I do sincerely wish that through meditation I could relax the tight little angry fist of my heart and show some empathy for those I dislike when they stumble, rather than luxuriating in a warm, soothing, spiteful bath of schadenfreude.

For example, rather than empathizing with Governor Mike Pence of Indiana as he made a gargantuan ass out of himself on national television, I smirked derisively, enjoying every drop of perspiration forming on his quivering upper lip as if they were karmic pearls bestowed upon me by a benevolent universe. Certainly, I’m no stranger to making a complete ass out of myself, though, of course, I haven’t had the opportunity as yet to elevate my asshoodness to a level worthy of the adjective gargantuan, never having been interviewed by a local broadcast reporter much less by George Stephanopoulous. However, given the chance, I think I’m capable of it.

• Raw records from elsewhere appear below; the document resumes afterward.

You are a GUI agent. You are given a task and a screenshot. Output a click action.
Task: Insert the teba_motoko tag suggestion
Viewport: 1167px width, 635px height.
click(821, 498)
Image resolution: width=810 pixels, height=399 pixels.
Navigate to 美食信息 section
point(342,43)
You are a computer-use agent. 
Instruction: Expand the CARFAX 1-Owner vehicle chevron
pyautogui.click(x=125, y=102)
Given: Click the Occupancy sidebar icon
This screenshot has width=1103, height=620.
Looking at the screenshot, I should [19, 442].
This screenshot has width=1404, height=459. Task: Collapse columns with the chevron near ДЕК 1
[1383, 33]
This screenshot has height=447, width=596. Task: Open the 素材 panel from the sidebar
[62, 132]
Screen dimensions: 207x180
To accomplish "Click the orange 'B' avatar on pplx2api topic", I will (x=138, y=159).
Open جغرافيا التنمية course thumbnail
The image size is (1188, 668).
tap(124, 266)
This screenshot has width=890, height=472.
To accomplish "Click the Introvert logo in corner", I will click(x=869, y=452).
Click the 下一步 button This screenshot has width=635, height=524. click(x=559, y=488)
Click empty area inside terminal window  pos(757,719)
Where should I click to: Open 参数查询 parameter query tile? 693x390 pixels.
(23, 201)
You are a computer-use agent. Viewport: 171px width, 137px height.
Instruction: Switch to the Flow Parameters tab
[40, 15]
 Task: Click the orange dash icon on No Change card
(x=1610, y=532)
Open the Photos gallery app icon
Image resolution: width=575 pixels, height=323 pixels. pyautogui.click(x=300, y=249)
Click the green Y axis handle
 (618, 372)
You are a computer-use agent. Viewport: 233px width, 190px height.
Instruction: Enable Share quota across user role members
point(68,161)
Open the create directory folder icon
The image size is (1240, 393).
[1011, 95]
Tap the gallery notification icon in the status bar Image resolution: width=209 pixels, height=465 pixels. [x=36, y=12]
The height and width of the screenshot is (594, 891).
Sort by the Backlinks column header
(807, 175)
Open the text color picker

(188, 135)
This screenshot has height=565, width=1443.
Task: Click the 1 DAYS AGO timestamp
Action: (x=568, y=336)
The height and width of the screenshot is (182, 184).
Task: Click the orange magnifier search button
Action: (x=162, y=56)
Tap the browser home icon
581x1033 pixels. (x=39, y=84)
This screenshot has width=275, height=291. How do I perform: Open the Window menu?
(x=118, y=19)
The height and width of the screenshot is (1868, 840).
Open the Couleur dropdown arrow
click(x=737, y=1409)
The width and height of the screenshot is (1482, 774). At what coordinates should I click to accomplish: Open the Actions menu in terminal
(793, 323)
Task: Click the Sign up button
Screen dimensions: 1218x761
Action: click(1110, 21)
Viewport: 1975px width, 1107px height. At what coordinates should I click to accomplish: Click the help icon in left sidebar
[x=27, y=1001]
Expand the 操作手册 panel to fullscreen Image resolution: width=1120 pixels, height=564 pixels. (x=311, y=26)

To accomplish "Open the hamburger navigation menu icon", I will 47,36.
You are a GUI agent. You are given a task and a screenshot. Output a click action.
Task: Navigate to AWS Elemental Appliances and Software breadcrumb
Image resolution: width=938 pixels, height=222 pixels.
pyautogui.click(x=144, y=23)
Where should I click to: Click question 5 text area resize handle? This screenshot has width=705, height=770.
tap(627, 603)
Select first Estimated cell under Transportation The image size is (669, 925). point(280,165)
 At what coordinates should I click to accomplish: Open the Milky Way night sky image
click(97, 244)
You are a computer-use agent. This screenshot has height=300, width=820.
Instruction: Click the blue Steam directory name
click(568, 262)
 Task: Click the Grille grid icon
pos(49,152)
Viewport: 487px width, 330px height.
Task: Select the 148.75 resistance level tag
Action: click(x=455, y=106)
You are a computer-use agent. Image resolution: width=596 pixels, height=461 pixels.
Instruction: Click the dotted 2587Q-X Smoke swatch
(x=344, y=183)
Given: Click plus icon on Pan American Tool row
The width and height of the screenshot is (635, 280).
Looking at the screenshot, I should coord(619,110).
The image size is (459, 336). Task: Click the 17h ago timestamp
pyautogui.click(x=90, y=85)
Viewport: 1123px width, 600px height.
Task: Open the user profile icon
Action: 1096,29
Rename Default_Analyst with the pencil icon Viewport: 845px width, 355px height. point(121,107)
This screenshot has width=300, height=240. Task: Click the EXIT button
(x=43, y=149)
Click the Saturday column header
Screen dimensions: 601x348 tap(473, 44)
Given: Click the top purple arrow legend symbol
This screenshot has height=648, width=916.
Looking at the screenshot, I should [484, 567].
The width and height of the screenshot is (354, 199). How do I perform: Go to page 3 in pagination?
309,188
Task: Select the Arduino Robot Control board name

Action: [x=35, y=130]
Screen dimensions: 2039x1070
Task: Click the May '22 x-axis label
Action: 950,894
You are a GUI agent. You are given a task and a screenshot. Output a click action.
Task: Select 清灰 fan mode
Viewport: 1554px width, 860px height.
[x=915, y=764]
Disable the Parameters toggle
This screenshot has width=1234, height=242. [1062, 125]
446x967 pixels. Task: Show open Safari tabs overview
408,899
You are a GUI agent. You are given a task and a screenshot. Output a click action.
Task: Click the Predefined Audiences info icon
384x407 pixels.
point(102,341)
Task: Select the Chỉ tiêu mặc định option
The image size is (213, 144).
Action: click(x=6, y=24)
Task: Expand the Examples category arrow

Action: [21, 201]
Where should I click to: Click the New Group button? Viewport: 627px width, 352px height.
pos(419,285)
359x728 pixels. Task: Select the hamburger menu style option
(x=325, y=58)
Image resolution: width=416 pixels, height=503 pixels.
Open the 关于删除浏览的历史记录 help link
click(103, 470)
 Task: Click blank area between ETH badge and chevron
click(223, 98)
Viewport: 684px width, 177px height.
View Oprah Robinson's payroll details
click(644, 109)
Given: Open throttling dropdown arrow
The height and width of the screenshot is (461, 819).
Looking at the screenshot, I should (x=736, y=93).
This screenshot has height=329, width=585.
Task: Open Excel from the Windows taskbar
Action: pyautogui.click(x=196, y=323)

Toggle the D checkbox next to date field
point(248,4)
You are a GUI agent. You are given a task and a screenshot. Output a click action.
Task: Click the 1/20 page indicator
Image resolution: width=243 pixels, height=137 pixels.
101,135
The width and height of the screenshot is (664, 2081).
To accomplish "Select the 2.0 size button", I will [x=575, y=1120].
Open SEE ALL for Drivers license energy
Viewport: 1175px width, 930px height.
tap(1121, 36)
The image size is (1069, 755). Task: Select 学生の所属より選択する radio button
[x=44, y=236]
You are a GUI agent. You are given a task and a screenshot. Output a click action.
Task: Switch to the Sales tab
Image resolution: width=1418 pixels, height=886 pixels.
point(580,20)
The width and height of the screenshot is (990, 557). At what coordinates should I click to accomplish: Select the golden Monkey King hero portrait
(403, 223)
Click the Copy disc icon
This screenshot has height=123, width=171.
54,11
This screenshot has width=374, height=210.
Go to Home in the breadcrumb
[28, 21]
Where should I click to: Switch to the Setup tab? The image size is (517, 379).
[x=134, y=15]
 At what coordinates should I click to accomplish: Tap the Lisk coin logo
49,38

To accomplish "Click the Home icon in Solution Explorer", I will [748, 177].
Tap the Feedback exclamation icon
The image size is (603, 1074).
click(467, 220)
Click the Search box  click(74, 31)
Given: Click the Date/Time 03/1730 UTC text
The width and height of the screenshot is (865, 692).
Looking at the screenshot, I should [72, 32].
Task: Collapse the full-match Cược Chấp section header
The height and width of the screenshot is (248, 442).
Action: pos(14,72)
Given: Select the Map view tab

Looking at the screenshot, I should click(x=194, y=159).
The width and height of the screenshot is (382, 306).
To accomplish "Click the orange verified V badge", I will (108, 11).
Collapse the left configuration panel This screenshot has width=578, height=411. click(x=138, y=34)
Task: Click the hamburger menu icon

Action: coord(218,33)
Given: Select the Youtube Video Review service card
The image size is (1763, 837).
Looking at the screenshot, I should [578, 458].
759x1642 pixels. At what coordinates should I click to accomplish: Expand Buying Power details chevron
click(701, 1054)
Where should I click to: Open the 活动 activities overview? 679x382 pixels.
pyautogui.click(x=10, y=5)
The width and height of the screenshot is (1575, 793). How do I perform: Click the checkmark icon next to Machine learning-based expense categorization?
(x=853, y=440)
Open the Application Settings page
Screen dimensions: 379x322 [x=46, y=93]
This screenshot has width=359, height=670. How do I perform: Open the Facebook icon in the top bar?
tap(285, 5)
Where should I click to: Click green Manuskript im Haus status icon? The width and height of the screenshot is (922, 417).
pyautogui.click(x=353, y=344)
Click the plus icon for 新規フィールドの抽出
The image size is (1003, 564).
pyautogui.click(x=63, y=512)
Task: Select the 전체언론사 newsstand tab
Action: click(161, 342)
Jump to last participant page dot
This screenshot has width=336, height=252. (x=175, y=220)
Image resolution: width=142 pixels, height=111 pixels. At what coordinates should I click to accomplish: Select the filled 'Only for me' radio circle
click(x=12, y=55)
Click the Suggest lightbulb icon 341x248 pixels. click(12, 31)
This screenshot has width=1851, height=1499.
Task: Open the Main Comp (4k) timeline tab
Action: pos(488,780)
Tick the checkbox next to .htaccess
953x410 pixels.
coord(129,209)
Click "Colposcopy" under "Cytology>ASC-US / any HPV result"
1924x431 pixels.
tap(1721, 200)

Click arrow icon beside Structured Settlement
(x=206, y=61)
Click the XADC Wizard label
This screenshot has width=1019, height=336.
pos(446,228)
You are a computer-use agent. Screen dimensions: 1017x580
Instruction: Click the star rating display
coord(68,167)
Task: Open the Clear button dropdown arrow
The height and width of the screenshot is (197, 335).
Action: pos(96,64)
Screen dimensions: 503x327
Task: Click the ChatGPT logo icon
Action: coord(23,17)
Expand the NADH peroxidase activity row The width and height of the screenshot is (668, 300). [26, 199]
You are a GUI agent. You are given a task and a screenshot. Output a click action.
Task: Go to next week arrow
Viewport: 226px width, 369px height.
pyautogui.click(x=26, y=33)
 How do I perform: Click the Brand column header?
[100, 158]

And certainly, Pence is worthy of compassion if we consider wretches worthy of compassion. I suspect that Pence hasn’t had a decent night’s sleep since deep into last week. Perhaps his problem lay in his admittedly not-exactly-heroic condition of not being able to lie well extemporaneously.  In case you’re just now emerging from a coma, Pence refused to answer Stephanopolous’s yes-or-no question as to whether under Pence’s new Indiana Restoration of Religious Freedom Act, a florist (i.e., a business) could refuse to provide flowers for the wedding of a gay couple. (If you haven’t seen it, you can watch an edited version here:

A more practiced liar would have hissed, “Of course, not,” but then again, I suspect that the bill’s raisin de etre is to have “the base” at least think fundamentalists can refuse to cater or provide flowers to gay weddings, coming as it does right after the SCOTUS nixed Indiana’s ban on gay marriage. So rather than telling a lie, he ineffectually tried to dodge the question, transforming himself from a possible presidential candidate to an international laughing stock, the plump bourgeoise target of many a comedian’s acid-laced arrows.

(Not to worry, he made up for his refusal to lie by providing a tractor trailer load in subsequent days)

And, of course, Indiana’s super-majority Republican government would have gotten away with it, as my native South Carolina did with its law, if it had not been for certain segments of corporate America, including NASCAR, deriding the law as bad for business, which just goes to show, as Bob Dylan pointed out lo so many years ago, “Money doesn’t talk; it screams.”

Well, perhaps this confession is a first, halting step from my detour from the golden 8th-fold path, or maybe not. I hear Pence made Letterman’s Top 10 list. Maybe I’ll check that out instead.